Заметки об объекте современной филологии
А.А. Чувакин
Время от времени в филологии наступает момент, когда активизируется ее саморефлексия. Нет сомнения в том, что конец ХХ века, особенно в России, выдвигает проблему самопознания нашей науки на одну из ключевых позиций в структуре ее проблематики (см., например, [1–5]).
В предлагаемых заметках содержатся размышления об объекте современной филологии как области гуманитарного знания, сложно устроенной и динамично развивающейся, самоценной и значимой для теоретической и практической жизни человека и общества, взаимодействующей с другими областями гуманитарных наук и Наукой (как целым). При этом мы осознаем, что к концу века происходит изменение объекта самой Науки – из по преимуществу предметного он превращается в процессуально–предметный. В филологии же наблюдается расхождение между признанием ее содружеством «гуманитарных дисциплин – языкознания, литературоведения, текстологии, источниковедения, палеографии и др., изучающих духовную культуру человечества через языковой и стилистический анализ письменных текстов» [6, с. 544], фактическим состоянием филологии как «механического конгломерата языкознания и литературоведения», как «брачного союза литературоведения и языкознания» [7, с. 122–123] и традиционной ориентацией филологии на исследования образцовых художественных текстов.
В лингвокоммуникативной практике России конца века имеют место мощные изменения, проявляющиеся в небывалом для второй половины столетия повышении коммуникативной активности россиян, усложнении лингвокоммуникативного пространства и его соотношения с коммуникативным пространством как целым и социальной реальностью, преодолении господства лингвокоммуникативной парадигмы монологического типа и замене ее парадигмой диалогического типа, нарушении баланса в отношениях тенденции к речевой гармонии и тенденции к речевой агрессии в сторону усиления последней.

• **Записанные данные**
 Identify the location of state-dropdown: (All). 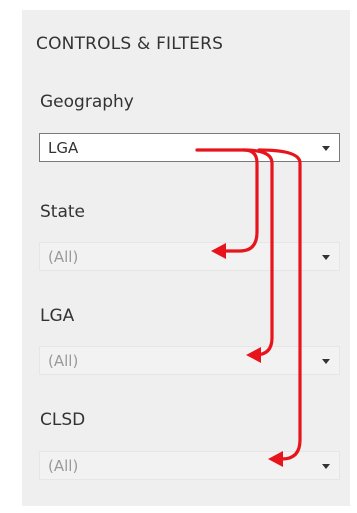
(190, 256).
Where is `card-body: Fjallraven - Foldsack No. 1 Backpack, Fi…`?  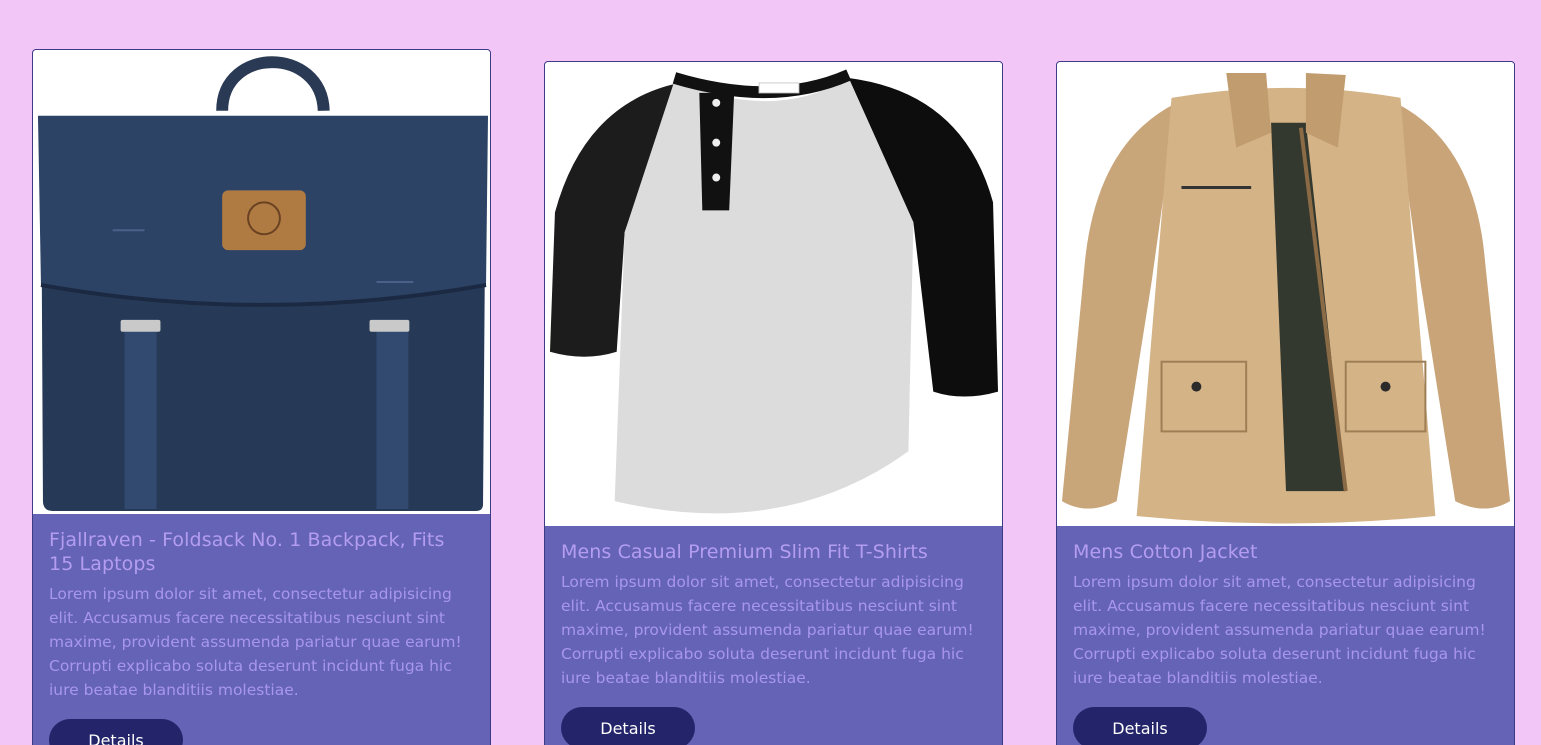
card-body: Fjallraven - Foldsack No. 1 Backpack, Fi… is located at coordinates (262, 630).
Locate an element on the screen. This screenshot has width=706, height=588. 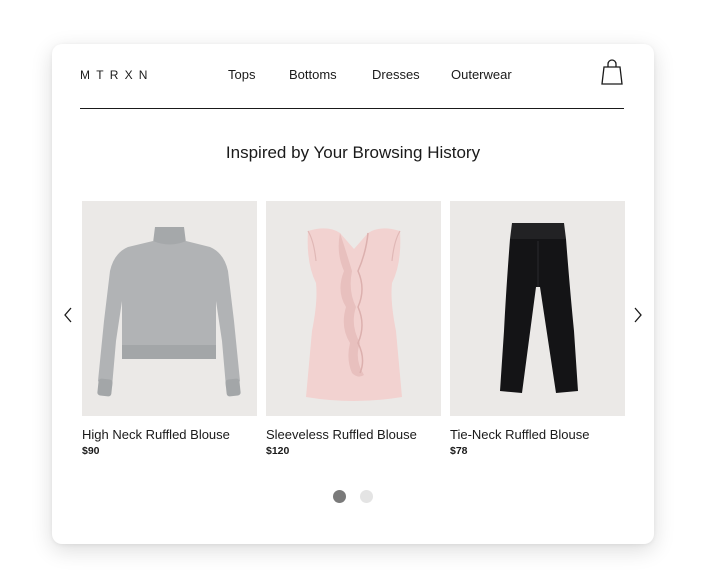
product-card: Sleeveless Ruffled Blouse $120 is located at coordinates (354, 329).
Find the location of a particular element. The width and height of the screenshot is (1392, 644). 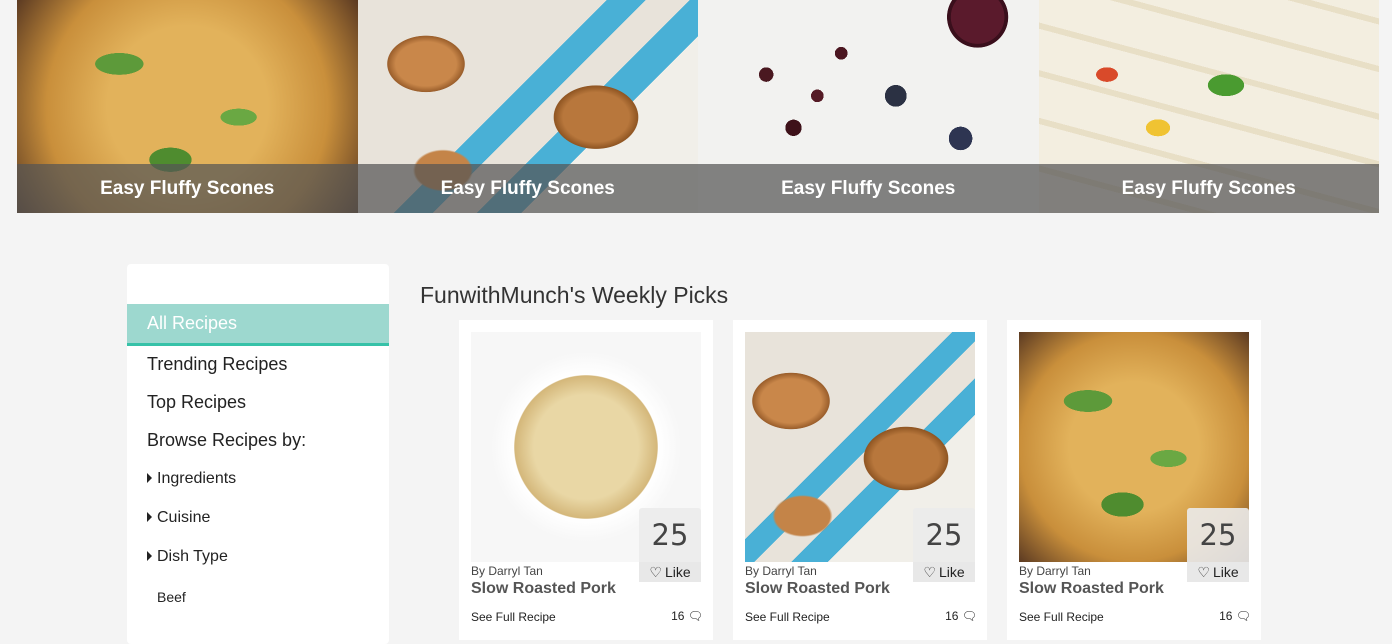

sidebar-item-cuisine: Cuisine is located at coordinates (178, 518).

• **Изучите материал**
A. Перечислите все гуманитарные дисциплины, которые названы во фрагменте текста в цитате о филологии как содружестве дисциплин.
B. Каким, согласно фрагменту текста, становится к концу века объект самой Науки?

• **Ответы**
A. Языкознание, литературоведение, текстология, источниковедение, палеография.

B. Из преимущественно предметного он превращается в процессуально-предметный.